A big mystery for those of us who worry about the long-term implications of surveillance is why internet users seem generally to be unconcerned about this. It varies from culture to culture, of course: the citizens of Germany are more perturbed about it than are the British; but that’s understandable because large numbers of Germans had the experience of living under the analogue surveillance run by the Stasi. And in the US, endemic suspicion of the federal government keeps some people awake at night. But on the whole, across the world, internet users seem relatively unfazed by what’s going on.

Why is that? One explanation is that most people have no idea of how internet and mobile surveillance works, and – as the saying goes – what people don’t know doesn’t bother them. There’s something in that, especially given the speed with which internet access is increasing in the developing world – where most new users are connecting via smartphones. It’s not clear, however, that they know what they’re connecting to. “Awareness of the internet in developing countries is very limited,” writes Iris Orriss , Facebook’s head of localisation and internationalisation. “In fact, for many users, Facebook is the internet, as it’s often the only accessible application.” In such circumstances, it’s plausible to assume that the realities of corporate surveillance will not be obvious to many internet users.

These conditions do not apply in industrialised countries, however.

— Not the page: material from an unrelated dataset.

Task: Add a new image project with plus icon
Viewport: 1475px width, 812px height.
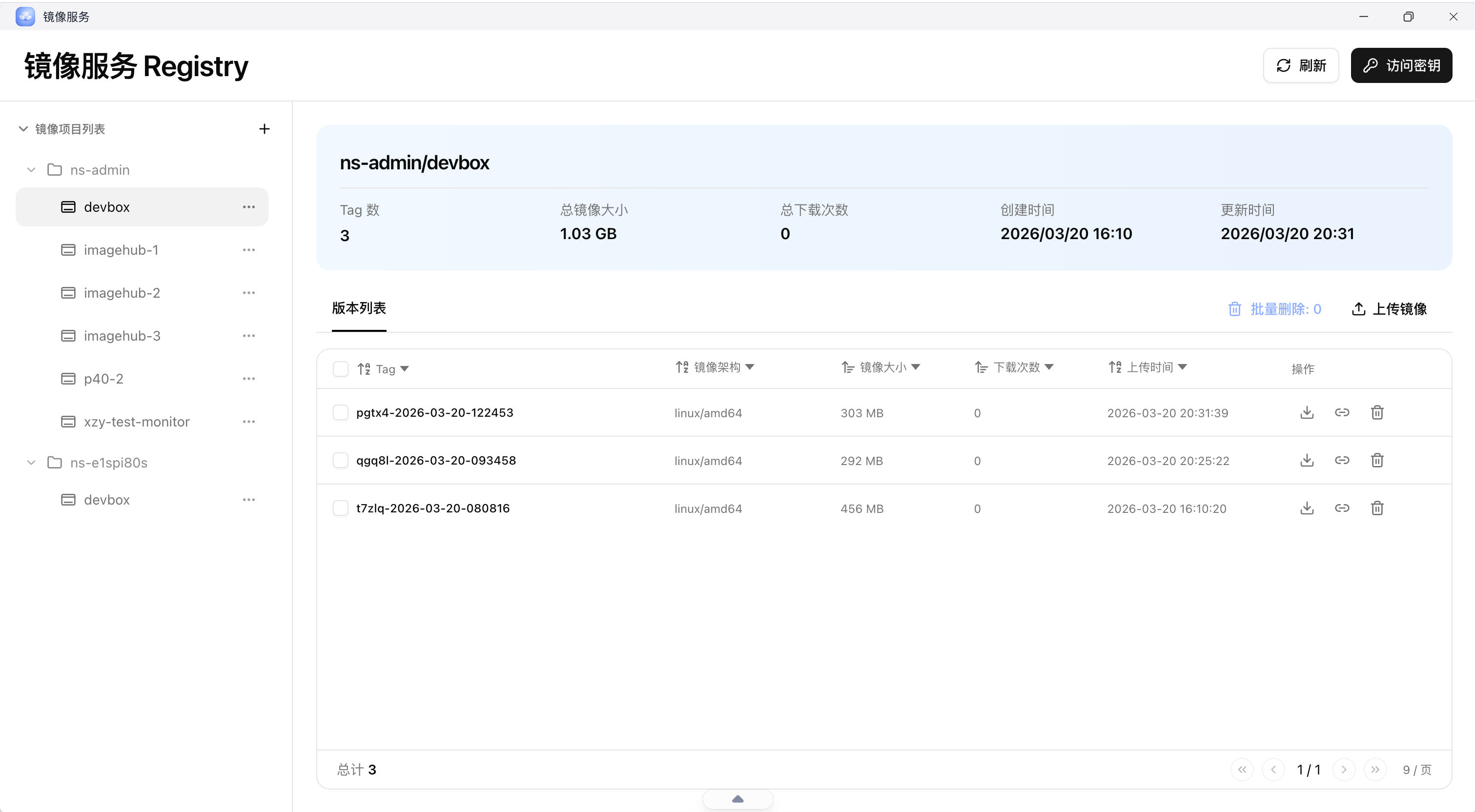Action: click(264, 129)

And it would be patronising to assume that every internet user – except for the occasional geek – is a mug. Some people do read the terms and conditions to which they have to agree when signing up to use “free” internet services. They fully realise that “if the service is free then you are the product”. And yet they persist in using it. Why?

Illustration by Matt Murphy.

One possible reason is that they place a value on those “free” services. Various studies have tried to estimate what that value might be. A study by the consultancy company McKinsey, for example, asked 3,360 consumers in six countries what they would pay for 16 internet services that are now largely financed by ads. The conclusion was that households would pay €38 (£27) a month on average for those services. From this, McKinsey estimated that “free” internet services generate €32bn of consumer surplus in America and €69bn in Europe.

These calculations are music to the ears of Facebook and Google executives, who interpret them as proof that consumer tolerance of corporate surveillance is really evidence of “rational” economic behaviour. People put up with companies spying on them because they get a good deal out of it.

Into this comforting ointment, three academics have just implanted a number of flies. Working out of the Annenberg School for Communication in the University of Pennsylvania, they polled a representative survey of 1,500 US internet users to see what they thought about surveillance-driven business models. They concluded that internet companies are misrepresenting a large majority of Americans by claiming that people give out information about themselves as a trade-off for benefits they receive.

The findings also suggest that users’ willingness to provide personal information to web services cannot be explained by ignorance. Instead, the researchers propose a different explanation – that “a majority of Americans are resigned to giving up their data – and that is why many appear to be engaging in trade-offs. Resignation occurs when a person believes an undesirable outcome is inevitable and feels powerless to stop it. Rather than feeling able to make choices, Americans believe it is futile to manage what companies can learn about them. Our study reveals that more than half do not want to lose control over their information but also believe this loss of control has already happened.”

If this is really what’s going on, we have arrived at a very strange place indeed – a neoliberal paradise in which people display the kind of passive resignation Václav Havel observed in Czechoslovakia under Soviet rule and analysed in his great essay The Power of the Powerless. “Human beings are compelled to live within a lie,” Havel wrote, “but they can be compelled to do so only because they are in fact capable of living in this way.” Welcome to the networked future.